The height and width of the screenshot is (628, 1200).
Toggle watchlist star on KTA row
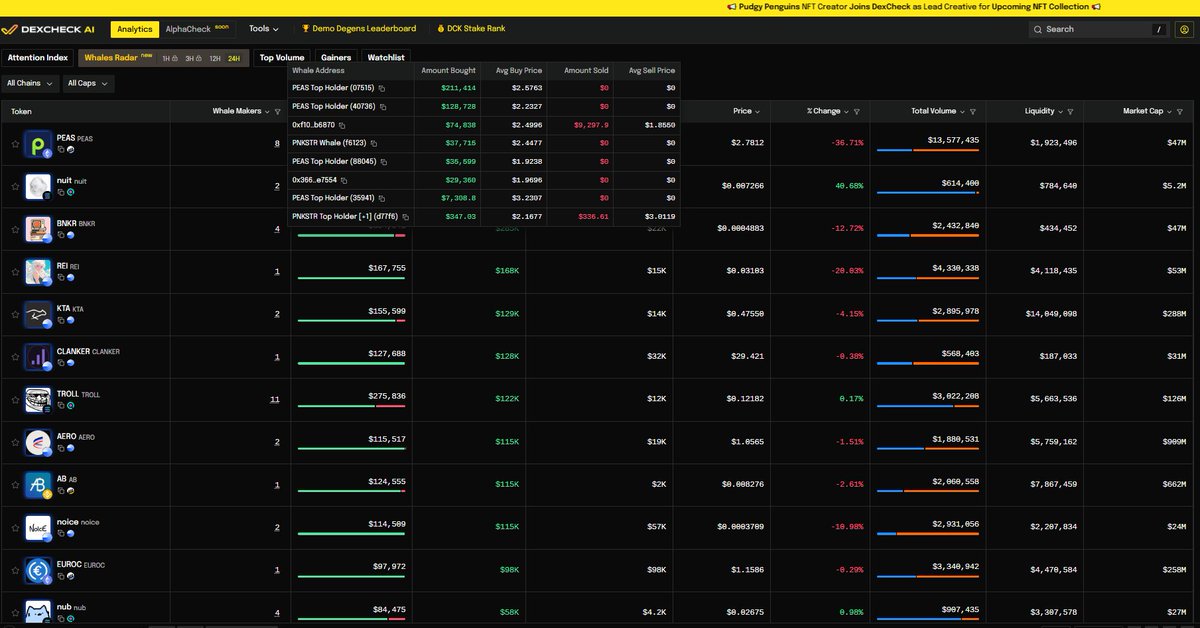[x=15, y=314]
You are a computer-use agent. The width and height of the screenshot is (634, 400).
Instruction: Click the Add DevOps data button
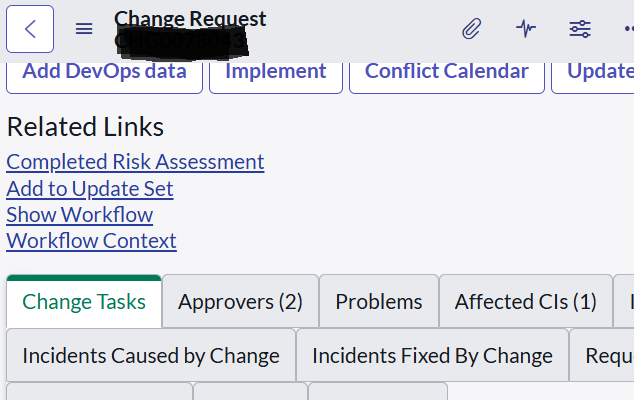(x=104, y=72)
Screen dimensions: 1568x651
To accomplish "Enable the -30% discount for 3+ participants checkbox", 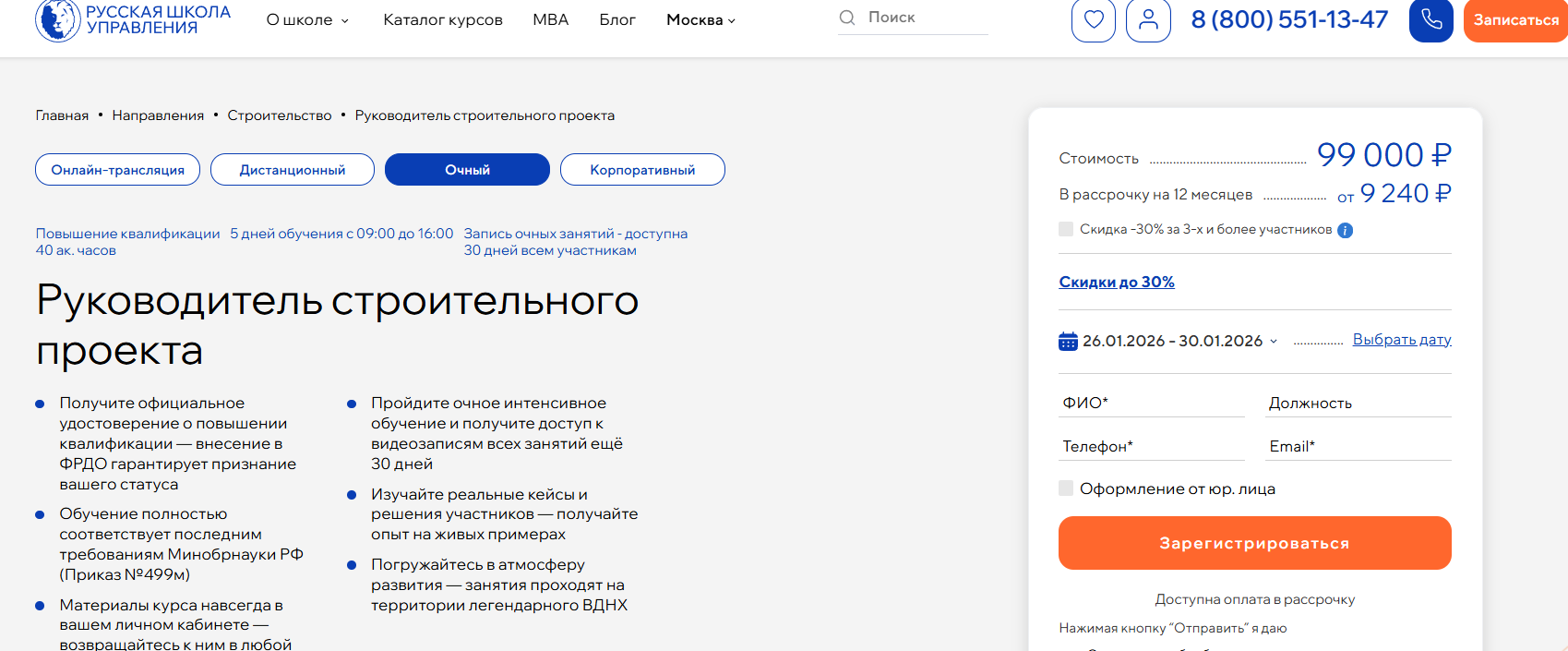I will (x=1066, y=229).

———

EXERCISE TASK:
State how many lines in the items above contain the word "width". Give only the number.

REPLY:
2